═════ Provided data ═════
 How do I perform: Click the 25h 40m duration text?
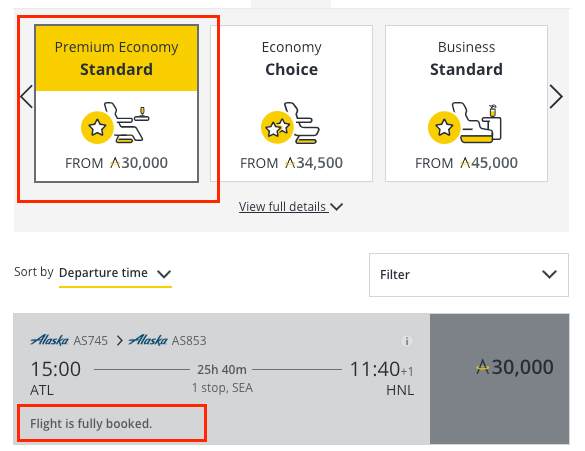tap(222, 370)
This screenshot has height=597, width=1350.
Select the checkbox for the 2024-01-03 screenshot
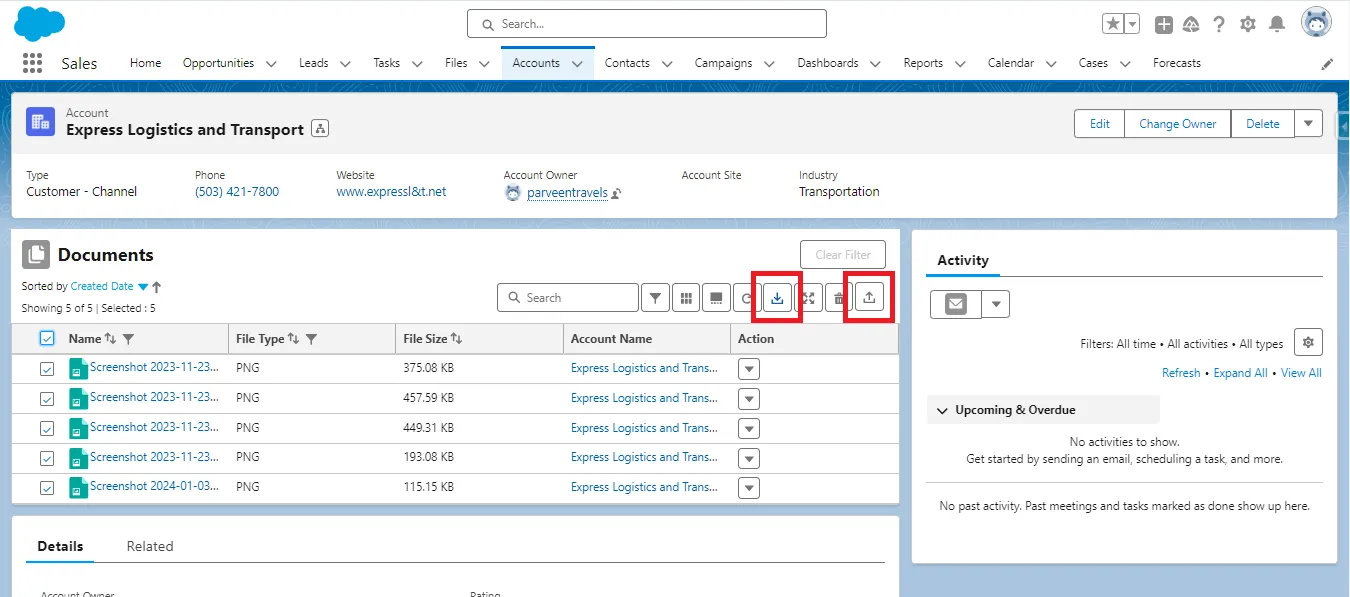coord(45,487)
═════
Your task
Reproduce all of the data above word for word, leaving out the pictures.

Output below
 How do I perform: Click the 25h 40m duration text?
tap(222, 370)
This screenshot has height=597, width=1350.
Select the checkbox for the 2024-01-03 screenshot
coord(45,487)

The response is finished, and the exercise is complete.